It is time that we paid tribute to them for their hard work — and for their political wisdom. They have just saved us from a paranoid parivar bent on forcing all freewheeling individuals and groups into the confines of an unwanted joint family. They have just demonstrated in record numbers through a totally peaceful election that they have not been swayed by Narendra Modi's communal innuendos about reserved quotas, Amit Shah's Pakistani firecrackers or the vicious rhetoric of other BJP firebrands into voting for NDA rule in Bihar. They have rejected the intimidating presence in every electoral constituency of hundreds of RSS workers imported from all over the country.

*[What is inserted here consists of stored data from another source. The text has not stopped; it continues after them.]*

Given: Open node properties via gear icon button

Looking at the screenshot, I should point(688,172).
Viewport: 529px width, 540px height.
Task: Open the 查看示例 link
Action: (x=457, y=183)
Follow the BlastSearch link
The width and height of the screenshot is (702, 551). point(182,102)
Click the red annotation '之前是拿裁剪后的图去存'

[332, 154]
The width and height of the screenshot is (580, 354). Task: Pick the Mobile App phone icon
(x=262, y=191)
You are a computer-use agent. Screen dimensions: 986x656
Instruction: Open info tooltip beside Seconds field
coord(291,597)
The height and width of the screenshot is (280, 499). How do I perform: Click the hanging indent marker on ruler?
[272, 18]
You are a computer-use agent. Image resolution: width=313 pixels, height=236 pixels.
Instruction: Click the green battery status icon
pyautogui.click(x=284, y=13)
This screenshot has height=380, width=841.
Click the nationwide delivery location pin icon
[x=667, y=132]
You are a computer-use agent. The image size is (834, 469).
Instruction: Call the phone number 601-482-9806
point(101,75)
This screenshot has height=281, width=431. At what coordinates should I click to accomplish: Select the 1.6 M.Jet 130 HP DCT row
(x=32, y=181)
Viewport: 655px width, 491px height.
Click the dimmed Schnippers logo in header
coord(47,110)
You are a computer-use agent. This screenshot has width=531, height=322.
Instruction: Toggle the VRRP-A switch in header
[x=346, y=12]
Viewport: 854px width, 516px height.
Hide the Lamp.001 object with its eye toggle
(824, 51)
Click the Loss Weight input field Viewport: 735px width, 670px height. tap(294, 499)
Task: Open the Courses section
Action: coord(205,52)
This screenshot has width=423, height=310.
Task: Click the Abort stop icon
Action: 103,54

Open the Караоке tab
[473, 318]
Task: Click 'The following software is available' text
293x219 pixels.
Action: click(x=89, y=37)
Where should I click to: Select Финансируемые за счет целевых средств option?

This is not the first time that Biharis have been at the forefront of seminal movements that have led to major national consequences. The movement for Total Revolution against "hunger, rising prices and corruption...and every kind of injustice" was launched at the Gandhi Maidan in Patna on 5 June 1974 by Jayaprakash Narayan supported by thousands of Bihari students. It was a clarion call to end 27 years of Congress rule at the Centre since Independence. It ultimately led to the Emergency and finally to the overthrow of Indira Gandhi's regime in March 1977 and the establishment of the first non-Congress Central government.

The man who upset Indira Gandhi's apple cart twice in her Rae Bareli parliamentary constituency was the Bihari firebrand socialist, Raj Narain. In June 1975, Indira Gandhi was found guilty of electoral malpractices in Rae Bareli and unseated by the Allahabad High Court in a case filed by Raj Narain. (Almost immediately, she then imposed the Emergency.) In the 1977 Lok Sabha election from Rae Bareli, Raj Narain again worsted Indira. Narain and his mentor, Ram Manohar Lohia, were part of the democratic socialist movement whose epicentre was Bihar ever since 1948. 
 
Raj Narain, Jayaprakash Narayan and thousands of Bihari students and political activists were arrested while others defied the Emergency by going underground and mobilising people against dictatorial rule. It has been claimed with some justification that Biharis proved to be the most vociferous democrats!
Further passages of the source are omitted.